Input data: Begin

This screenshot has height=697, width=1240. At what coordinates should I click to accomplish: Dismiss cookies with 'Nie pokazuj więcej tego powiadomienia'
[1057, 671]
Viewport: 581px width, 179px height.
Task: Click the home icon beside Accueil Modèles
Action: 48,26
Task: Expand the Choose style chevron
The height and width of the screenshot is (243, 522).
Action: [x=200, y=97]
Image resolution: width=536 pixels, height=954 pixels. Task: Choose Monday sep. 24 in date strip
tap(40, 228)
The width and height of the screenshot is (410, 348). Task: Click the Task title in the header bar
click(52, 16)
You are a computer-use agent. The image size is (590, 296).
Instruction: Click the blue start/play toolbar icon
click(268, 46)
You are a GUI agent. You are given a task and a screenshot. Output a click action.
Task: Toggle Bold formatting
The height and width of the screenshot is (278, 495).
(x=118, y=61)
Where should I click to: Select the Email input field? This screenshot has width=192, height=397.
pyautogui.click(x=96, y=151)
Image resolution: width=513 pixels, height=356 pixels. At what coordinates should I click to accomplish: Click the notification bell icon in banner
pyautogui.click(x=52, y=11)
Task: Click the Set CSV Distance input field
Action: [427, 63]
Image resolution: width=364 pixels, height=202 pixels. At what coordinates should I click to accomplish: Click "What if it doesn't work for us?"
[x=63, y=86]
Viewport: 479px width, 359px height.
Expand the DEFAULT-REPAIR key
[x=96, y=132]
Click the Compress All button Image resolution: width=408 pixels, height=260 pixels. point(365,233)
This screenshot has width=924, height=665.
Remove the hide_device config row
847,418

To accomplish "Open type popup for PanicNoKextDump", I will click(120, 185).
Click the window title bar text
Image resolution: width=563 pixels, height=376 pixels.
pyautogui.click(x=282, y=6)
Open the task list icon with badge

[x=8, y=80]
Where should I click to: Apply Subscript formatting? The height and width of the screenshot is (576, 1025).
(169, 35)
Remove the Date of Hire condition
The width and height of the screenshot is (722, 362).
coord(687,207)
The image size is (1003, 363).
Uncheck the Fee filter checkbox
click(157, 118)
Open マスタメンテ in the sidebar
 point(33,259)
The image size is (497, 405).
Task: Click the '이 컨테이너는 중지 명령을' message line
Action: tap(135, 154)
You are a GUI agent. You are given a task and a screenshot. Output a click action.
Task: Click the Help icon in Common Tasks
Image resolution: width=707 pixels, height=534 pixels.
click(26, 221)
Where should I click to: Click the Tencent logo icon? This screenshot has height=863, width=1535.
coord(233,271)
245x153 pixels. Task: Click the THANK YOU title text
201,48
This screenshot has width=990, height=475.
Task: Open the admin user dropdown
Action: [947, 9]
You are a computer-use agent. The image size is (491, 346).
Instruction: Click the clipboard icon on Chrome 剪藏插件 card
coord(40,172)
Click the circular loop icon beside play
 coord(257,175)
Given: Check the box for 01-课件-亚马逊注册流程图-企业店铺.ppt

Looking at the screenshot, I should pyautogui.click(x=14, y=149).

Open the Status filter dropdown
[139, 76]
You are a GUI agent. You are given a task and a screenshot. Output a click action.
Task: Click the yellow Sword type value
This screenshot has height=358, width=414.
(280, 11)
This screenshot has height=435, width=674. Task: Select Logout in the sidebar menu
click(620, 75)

Input data: End

Activity. For an answer, give a copy of every line in the listing that holds the word "type".

Output of the task.
To accomplish "Open type popup for PanicNoKextDump", I will click(120, 185).
Task: Click the yellow Sword type value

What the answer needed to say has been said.